In wave 2, self-management remained uncommon amongst respondents, however, four respondents now reported self-managing all or part of their own or their family member’s NDIS plan. These respondents had good English literacy skills and self-management was not restricted to non-indigenous participants. Offers to self-manage from the NDIA remained inconsistent; several respondents reported being offered the option while others stated it was not discussed with them during interactions with NDIA staff. There was some evidence that NDIA staff were providing more information and support for self-management than in wave 1.
Self-managing provided opportunities for increased control over budgets and supports and increased choice of service provider.
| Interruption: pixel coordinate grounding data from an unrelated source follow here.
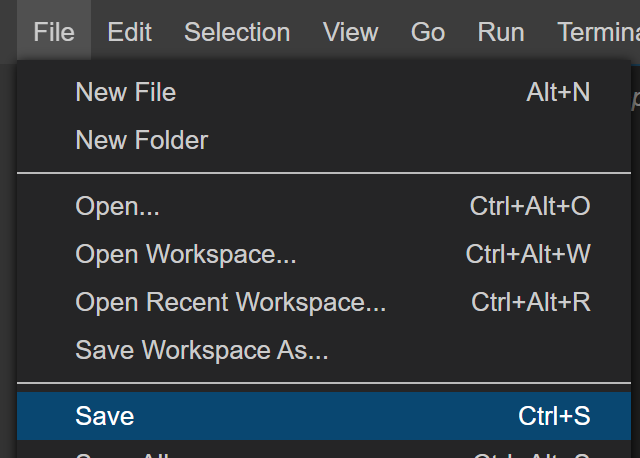
Task: Choose New Folder from the File menu
Action: pos(324,140)
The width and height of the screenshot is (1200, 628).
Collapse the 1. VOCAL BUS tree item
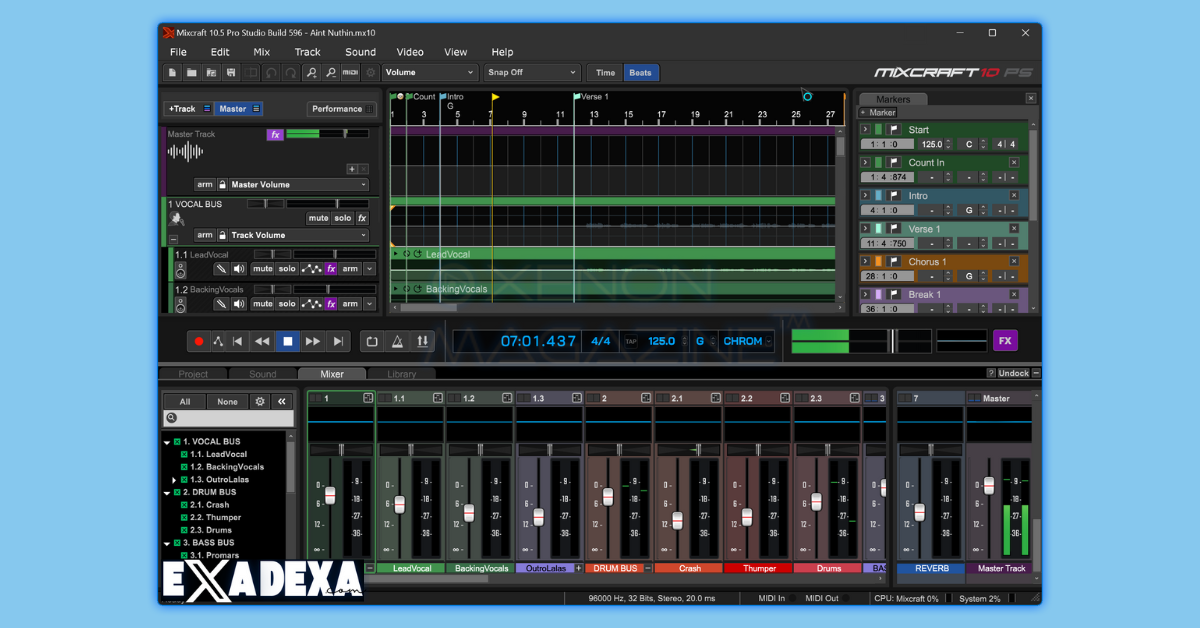[x=169, y=441]
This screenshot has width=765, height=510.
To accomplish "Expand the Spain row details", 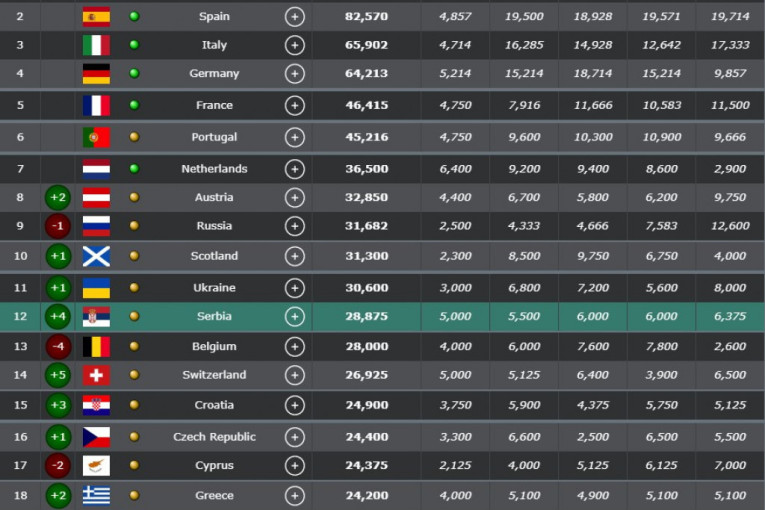I will tap(294, 16).
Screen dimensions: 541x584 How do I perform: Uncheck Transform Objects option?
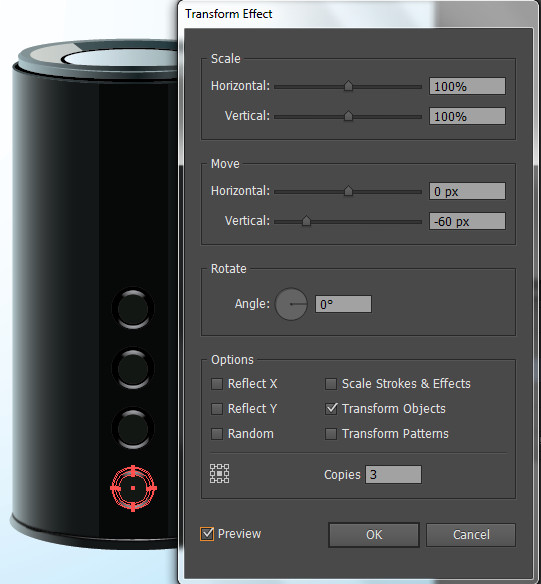(331, 409)
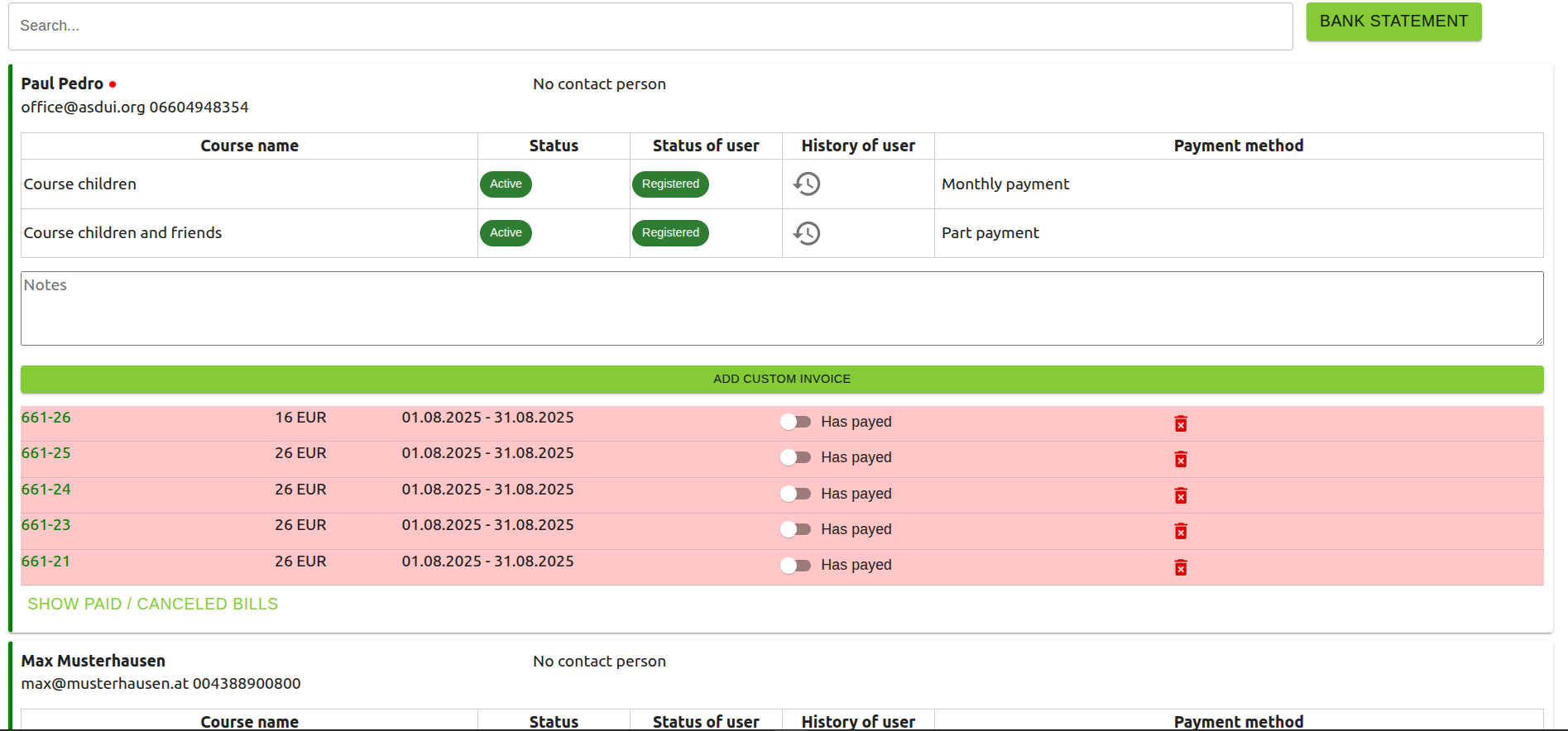Delete invoice 661-25 with trash icon
1568x731 pixels.
tap(1181, 459)
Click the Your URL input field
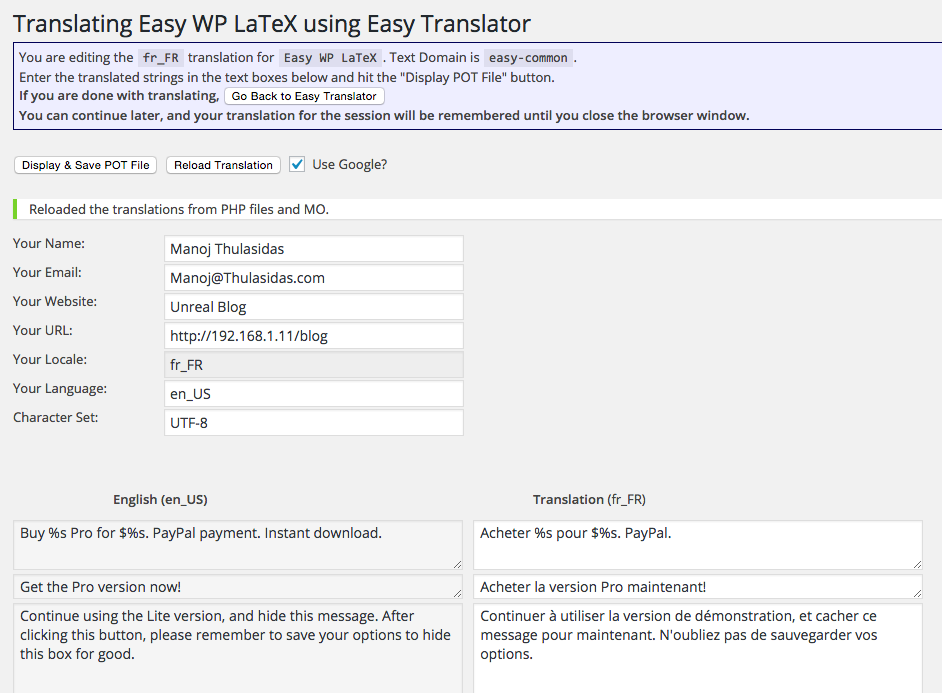 click(x=314, y=336)
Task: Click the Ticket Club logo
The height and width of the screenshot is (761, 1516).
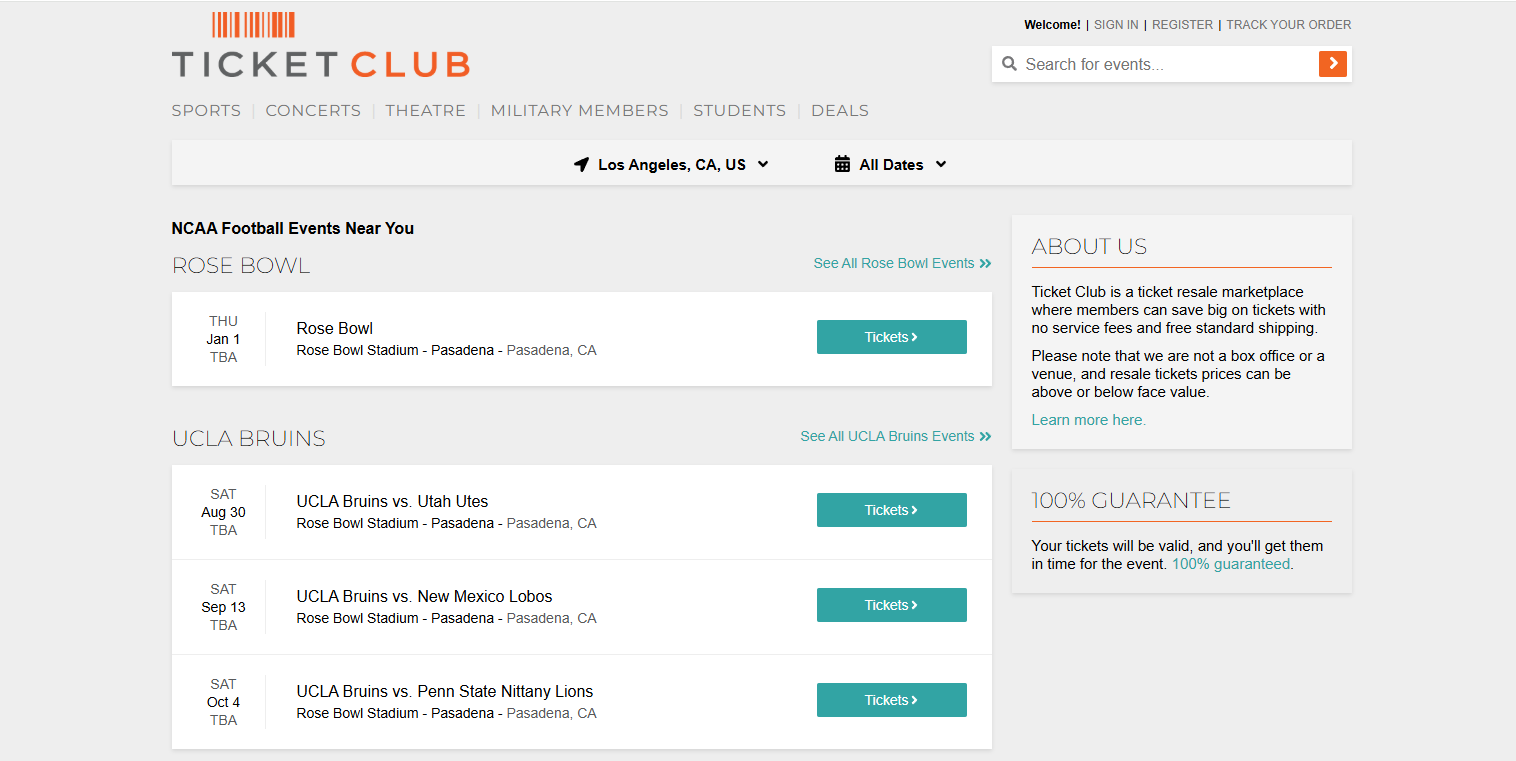Action: pyautogui.click(x=320, y=46)

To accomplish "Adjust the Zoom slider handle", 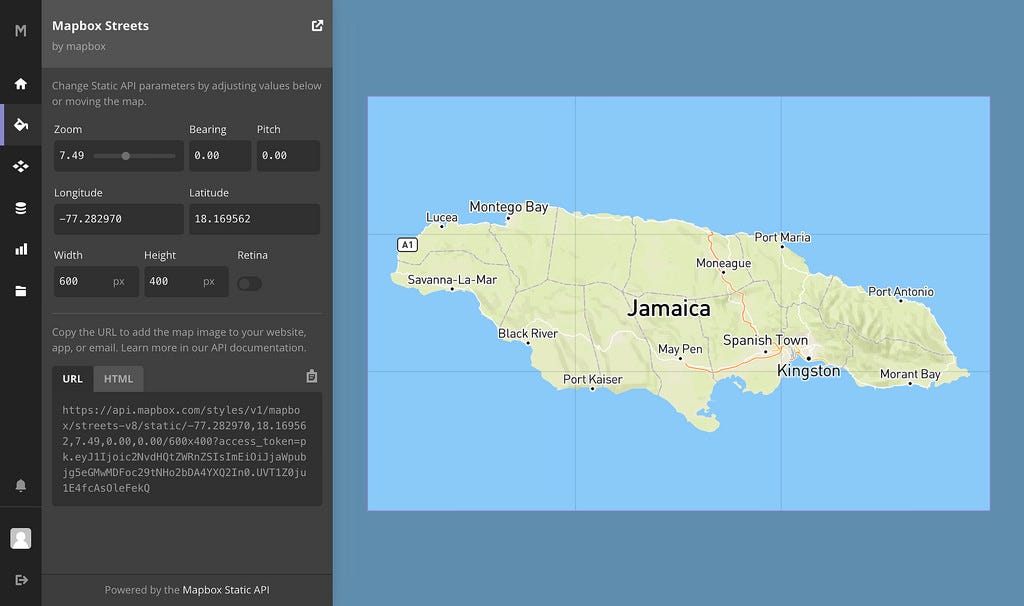I will pos(126,156).
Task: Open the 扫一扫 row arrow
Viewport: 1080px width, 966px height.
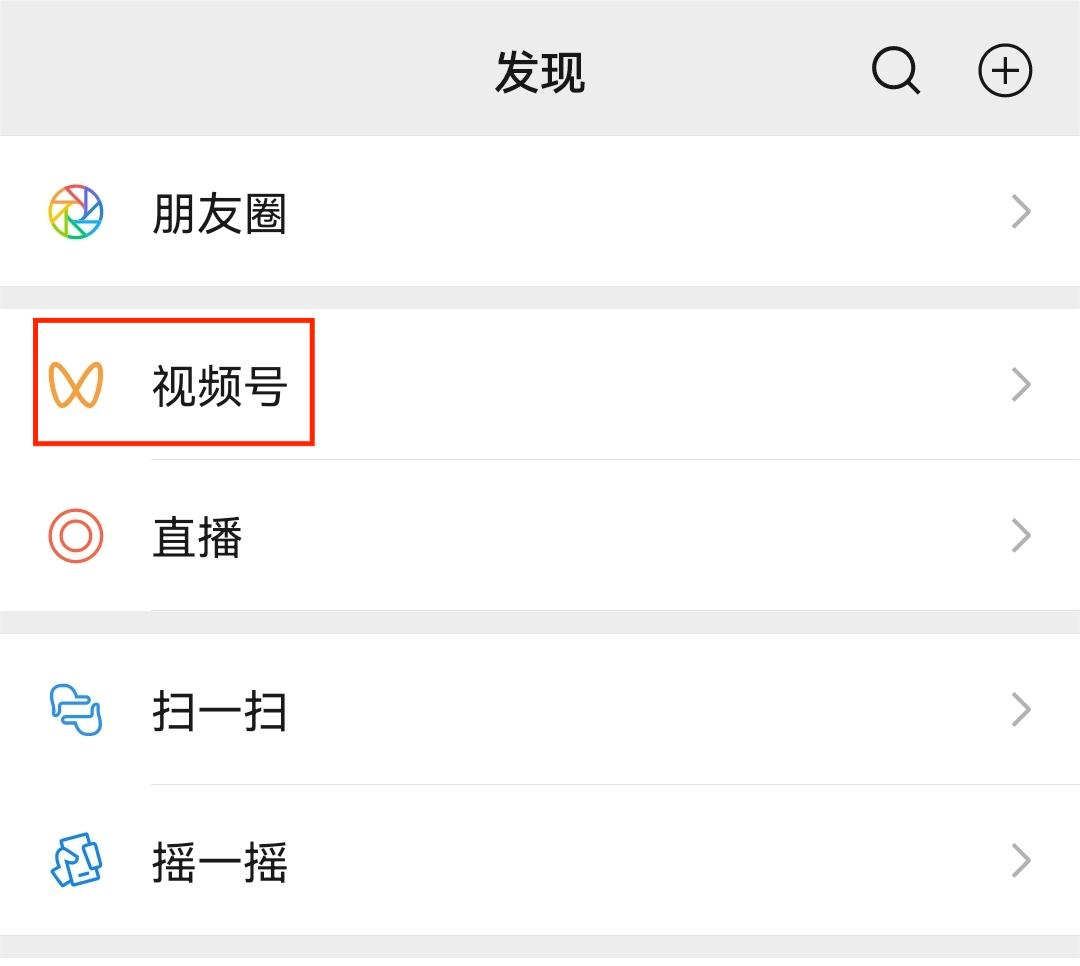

Challenges reported by those undertaking self-management included the administrative requirements. There were also concerns about the need to pay up front for services before being reimbursed by the NDIA and a lack of clarity about legal liability if using unregistered service providers. Concerns were also expressed that self-management could leave some NDIS participants vulnerable to exploitation or ‘humbugging’ by family members and others.
‘No, I'd rather someone manage it, because there's too much... other people that can't be trusted…I would manage it myself, because I'd understand. But what I see in a lot of my people, they still don't understand how to manage money. And then on the other hand they have families that will take, take a lot. I see it all the time. They'll take a lot of money off family members that don't know how to manage their own money. (F01_PWD & C W1)
The perspective of the service provider and peak body organisations
In both wave 1 and 2, disability service providers and peak bodies offered very few insights into the self-management of NDIS funding in the Barkly trial site. Providers had limited experience of self-managing participants in the trial site.
Several respondents noted particular barriers to self-management for Aboriginal NDIS participants and families including problems of trust with government programs, financial abuse and a lack of capacity to self-manage due to language barriers.
The perspective of the NDIA staff
In both wave 1 and 2 NDIA staff reported that the incidence of self-management in the Barkly region were very low. Those few participants self-managing their plans were observed to be non-Indigenous. Although acknowledging that further work needed to be done around self-management, NDIA staff reported that this was not a current priority within the trial site.
Challenges to self-managing in the Barkly region centred on concerns about the suitability and capacity of participants to self-manage. This included the lack of access to IT resources and therefore use of the portal, as well as concerns about the risks of exploitation and ‘humbugging’. In addition, NDIA staff acknowledged a lack of interest in self-managing by participants, who were seen as not being keen to take on the associated responsibilities.